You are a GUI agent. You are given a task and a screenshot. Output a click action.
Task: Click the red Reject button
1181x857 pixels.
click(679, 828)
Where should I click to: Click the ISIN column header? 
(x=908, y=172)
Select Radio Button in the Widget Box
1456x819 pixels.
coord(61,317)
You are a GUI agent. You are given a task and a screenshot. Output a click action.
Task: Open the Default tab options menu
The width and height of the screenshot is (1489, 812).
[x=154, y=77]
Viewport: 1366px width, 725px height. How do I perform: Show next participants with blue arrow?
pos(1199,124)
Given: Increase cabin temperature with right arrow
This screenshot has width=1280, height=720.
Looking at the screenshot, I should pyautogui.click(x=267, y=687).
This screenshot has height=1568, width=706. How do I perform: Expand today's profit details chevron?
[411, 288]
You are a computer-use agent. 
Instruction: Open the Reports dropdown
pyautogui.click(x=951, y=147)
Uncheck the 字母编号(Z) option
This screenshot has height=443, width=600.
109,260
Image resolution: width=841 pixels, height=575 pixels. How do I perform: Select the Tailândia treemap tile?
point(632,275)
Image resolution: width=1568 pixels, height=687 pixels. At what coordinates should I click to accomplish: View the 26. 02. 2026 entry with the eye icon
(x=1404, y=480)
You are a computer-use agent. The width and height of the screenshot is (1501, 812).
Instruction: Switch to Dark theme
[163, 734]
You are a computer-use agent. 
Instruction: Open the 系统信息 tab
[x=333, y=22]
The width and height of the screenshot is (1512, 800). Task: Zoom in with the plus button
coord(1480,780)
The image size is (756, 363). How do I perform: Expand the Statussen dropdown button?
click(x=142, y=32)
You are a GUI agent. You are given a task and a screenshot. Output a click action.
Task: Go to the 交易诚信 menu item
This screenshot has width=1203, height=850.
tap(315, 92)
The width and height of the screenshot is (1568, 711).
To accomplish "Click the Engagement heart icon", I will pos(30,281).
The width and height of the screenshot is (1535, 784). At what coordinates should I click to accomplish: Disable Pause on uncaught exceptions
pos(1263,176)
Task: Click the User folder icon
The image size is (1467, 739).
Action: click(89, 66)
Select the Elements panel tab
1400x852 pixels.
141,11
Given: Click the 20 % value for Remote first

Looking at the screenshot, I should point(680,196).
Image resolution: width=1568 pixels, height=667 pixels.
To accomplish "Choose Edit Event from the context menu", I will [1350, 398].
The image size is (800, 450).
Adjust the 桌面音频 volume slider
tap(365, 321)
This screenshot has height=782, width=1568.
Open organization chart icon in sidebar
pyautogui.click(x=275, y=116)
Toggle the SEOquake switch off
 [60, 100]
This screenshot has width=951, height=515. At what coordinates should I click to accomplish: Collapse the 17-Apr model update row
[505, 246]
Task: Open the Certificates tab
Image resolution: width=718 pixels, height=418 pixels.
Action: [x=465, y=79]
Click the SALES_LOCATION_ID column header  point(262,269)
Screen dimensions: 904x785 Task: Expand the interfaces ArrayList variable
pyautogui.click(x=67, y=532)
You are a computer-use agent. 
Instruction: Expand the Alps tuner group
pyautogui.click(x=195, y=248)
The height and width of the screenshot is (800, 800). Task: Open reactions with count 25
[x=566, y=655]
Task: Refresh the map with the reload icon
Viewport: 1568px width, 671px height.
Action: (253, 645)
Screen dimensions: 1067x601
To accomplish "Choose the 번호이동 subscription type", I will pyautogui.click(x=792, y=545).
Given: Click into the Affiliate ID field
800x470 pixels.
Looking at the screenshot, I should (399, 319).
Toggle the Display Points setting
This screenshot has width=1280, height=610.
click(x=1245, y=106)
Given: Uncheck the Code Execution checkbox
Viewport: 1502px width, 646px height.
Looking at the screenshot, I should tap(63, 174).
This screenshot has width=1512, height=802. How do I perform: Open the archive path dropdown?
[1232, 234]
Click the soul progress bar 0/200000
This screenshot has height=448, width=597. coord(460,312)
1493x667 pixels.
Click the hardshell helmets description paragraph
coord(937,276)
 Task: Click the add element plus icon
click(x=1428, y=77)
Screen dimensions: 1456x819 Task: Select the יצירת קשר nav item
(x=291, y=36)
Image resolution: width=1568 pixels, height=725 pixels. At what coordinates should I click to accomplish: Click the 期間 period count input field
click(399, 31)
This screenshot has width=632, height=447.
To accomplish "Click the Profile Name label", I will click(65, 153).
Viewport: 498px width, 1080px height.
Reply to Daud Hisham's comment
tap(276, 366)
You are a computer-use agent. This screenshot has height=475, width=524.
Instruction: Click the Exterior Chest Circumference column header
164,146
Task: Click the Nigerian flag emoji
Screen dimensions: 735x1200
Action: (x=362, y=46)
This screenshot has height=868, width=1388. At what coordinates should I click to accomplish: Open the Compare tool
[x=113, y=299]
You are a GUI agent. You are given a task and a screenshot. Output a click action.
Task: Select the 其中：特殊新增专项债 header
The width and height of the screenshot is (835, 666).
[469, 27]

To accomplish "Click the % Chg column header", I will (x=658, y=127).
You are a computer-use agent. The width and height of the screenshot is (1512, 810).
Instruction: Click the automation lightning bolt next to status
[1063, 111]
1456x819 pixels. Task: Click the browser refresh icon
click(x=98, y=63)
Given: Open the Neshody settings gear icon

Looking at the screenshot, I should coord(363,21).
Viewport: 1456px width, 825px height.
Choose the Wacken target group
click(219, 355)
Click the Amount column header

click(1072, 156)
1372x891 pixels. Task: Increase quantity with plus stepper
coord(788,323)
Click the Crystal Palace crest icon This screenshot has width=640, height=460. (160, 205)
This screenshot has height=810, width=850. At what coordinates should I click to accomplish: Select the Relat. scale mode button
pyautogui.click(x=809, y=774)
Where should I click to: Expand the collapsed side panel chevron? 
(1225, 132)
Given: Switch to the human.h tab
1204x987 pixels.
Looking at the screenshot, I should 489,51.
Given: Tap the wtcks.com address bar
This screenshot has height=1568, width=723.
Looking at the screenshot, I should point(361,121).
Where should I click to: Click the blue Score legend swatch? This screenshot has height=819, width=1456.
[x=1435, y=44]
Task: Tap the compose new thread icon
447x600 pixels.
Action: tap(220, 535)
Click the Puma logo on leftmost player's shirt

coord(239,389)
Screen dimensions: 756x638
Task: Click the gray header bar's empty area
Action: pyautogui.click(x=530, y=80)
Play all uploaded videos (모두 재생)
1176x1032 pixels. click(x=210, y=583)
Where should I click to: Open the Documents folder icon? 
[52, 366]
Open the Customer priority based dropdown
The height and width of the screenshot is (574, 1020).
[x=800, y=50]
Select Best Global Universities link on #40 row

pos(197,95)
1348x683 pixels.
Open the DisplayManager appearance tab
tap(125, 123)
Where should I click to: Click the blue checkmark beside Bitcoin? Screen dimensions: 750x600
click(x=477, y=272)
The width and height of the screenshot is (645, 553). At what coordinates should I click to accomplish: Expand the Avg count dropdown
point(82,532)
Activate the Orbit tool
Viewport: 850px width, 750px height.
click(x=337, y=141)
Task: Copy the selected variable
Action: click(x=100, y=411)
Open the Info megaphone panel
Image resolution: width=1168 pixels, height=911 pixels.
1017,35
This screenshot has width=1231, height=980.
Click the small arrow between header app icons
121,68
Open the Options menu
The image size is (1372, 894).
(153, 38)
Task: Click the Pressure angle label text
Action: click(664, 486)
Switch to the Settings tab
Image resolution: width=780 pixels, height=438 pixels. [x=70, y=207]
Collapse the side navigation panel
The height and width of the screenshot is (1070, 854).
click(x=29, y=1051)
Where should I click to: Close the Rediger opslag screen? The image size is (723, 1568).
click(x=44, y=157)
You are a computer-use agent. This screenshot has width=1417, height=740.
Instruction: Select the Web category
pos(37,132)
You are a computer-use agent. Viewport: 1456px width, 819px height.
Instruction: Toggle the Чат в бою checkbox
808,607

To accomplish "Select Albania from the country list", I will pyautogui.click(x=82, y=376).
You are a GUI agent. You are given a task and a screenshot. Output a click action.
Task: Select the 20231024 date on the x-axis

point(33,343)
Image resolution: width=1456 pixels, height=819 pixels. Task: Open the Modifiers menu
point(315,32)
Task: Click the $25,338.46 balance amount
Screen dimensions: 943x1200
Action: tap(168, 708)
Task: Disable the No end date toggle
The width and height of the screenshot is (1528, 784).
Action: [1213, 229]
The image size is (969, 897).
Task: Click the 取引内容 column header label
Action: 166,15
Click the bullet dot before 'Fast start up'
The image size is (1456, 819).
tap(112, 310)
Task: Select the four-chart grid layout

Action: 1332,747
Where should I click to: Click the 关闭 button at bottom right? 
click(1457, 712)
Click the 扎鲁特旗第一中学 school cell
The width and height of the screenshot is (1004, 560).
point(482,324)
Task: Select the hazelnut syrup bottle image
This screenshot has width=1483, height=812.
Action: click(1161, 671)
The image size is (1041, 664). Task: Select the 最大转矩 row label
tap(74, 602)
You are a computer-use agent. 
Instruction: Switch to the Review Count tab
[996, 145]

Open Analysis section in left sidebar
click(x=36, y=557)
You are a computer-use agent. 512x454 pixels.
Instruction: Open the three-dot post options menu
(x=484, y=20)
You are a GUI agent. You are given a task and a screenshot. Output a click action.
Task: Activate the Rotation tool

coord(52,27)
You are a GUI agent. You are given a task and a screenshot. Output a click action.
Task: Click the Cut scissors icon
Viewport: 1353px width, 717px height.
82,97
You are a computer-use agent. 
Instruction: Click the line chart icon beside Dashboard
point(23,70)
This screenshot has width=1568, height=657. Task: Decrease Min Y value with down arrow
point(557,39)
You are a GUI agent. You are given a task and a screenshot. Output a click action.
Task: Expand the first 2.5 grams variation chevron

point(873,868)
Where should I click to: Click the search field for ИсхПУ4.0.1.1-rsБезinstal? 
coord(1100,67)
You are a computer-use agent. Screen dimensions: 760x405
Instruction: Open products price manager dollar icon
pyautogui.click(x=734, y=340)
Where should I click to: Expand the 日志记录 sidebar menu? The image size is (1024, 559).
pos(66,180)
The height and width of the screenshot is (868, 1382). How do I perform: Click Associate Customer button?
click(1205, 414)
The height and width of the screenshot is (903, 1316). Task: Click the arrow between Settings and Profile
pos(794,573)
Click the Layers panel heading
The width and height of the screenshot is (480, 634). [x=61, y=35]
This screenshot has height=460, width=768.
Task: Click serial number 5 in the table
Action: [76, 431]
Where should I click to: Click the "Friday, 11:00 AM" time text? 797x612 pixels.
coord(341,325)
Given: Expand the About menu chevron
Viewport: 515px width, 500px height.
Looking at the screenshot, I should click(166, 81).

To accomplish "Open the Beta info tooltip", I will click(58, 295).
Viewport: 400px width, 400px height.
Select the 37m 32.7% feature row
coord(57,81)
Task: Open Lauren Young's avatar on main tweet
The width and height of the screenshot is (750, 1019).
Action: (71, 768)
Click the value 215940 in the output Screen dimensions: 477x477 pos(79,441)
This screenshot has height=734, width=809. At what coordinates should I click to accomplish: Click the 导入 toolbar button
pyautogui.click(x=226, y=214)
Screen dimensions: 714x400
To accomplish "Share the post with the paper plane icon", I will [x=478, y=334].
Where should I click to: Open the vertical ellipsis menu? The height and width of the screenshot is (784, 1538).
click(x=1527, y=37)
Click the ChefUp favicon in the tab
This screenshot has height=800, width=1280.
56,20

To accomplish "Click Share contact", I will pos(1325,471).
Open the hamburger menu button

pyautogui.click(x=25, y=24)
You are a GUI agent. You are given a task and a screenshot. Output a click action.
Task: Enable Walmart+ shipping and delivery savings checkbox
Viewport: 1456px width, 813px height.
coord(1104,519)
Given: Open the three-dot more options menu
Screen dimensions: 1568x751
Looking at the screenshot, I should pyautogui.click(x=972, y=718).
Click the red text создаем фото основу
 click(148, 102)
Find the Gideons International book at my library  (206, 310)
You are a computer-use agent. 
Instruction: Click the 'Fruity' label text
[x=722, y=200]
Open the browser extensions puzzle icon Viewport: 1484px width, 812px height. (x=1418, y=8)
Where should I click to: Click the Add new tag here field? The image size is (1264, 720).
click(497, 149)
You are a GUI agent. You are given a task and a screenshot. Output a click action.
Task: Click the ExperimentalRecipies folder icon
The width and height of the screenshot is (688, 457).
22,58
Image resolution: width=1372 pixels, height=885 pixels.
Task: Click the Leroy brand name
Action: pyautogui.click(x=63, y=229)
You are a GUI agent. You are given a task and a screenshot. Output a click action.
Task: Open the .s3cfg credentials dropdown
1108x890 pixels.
········
**TASK DIRECTIONS**
Copy out the listing lines from the line with "1348x683 pixels." up to and including the line with "point(482,324)", reproducing each one unchanged.

**RESPONSE TO THE EXERCISE**
1348x683 pixels.
Open the DisplayManager appearance tab
tap(125, 123)
Where should I click to: Click the blue checkmark beside Bitcoin? Screen dimensions: 750x600
click(x=477, y=272)
The width and height of the screenshot is (645, 553). At what coordinates should I click to accomplish: Expand the Avg count dropdown
point(82,532)
Activate the Orbit tool
Viewport: 850px width, 750px height.
click(x=337, y=141)
Task: Copy the selected variable
Action: click(x=100, y=411)
Open the Info megaphone panel
Image resolution: width=1168 pixels, height=911 pixels.
1017,35
This screenshot has width=1231, height=980.
Click the small arrow between header app icons
121,68
Open the Options menu
The image size is (1372, 894).
(153, 38)
Task: Click the Pressure angle label text
Action: click(664, 486)
Switch to the Settings tab
Image resolution: width=780 pixels, height=438 pixels. [x=70, y=207]
Collapse the side navigation panel
The height and width of the screenshot is (1070, 854).
click(x=29, y=1051)
Where should I click to: Close the Rediger opslag screen? The image size is (723, 1568).
click(x=44, y=157)
You are a computer-use agent. This screenshot has width=1417, height=740.
Instruction: Select the Web category
pos(37,132)
You are a computer-use agent. Viewport: 1456px width, 819px height.
Instruction: Toggle the Чат в бою checkbox
808,607

To accomplish "Select Albania from the country list", I will pyautogui.click(x=82, y=376).
You are a GUI agent. You are given a task and a screenshot. Output a click action.
Task: Select the 20231024 date on the x-axis

point(33,343)
Image resolution: width=1456 pixels, height=819 pixels. Task: Open the Modifiers menu
point(315,32)
Task: Click the $25,338.46 balance amount
Screen dimensions: 943x1200
Action: tap(168, 708)
Task: Disable the No end date toggle
The width and height of the screenshot is (1528, 784).
Action: [1213, 229]
The image size is (969, 897).
Task: Click the 取引内容 column header label
Action: 166,15
Click the bullet dot before 'Fast start up'
The image size is (1456, 819).
tap(112, 310)
Task: Select the four-chart grid layout

Action: 1332,747
Where should I click to: Click the 关闭 button at bottom right? 
click(1457, 712)
Click the 扎鲁特旗第一中学 school cell
The width and height of the screenshot is (1004, 560).
point(482,324)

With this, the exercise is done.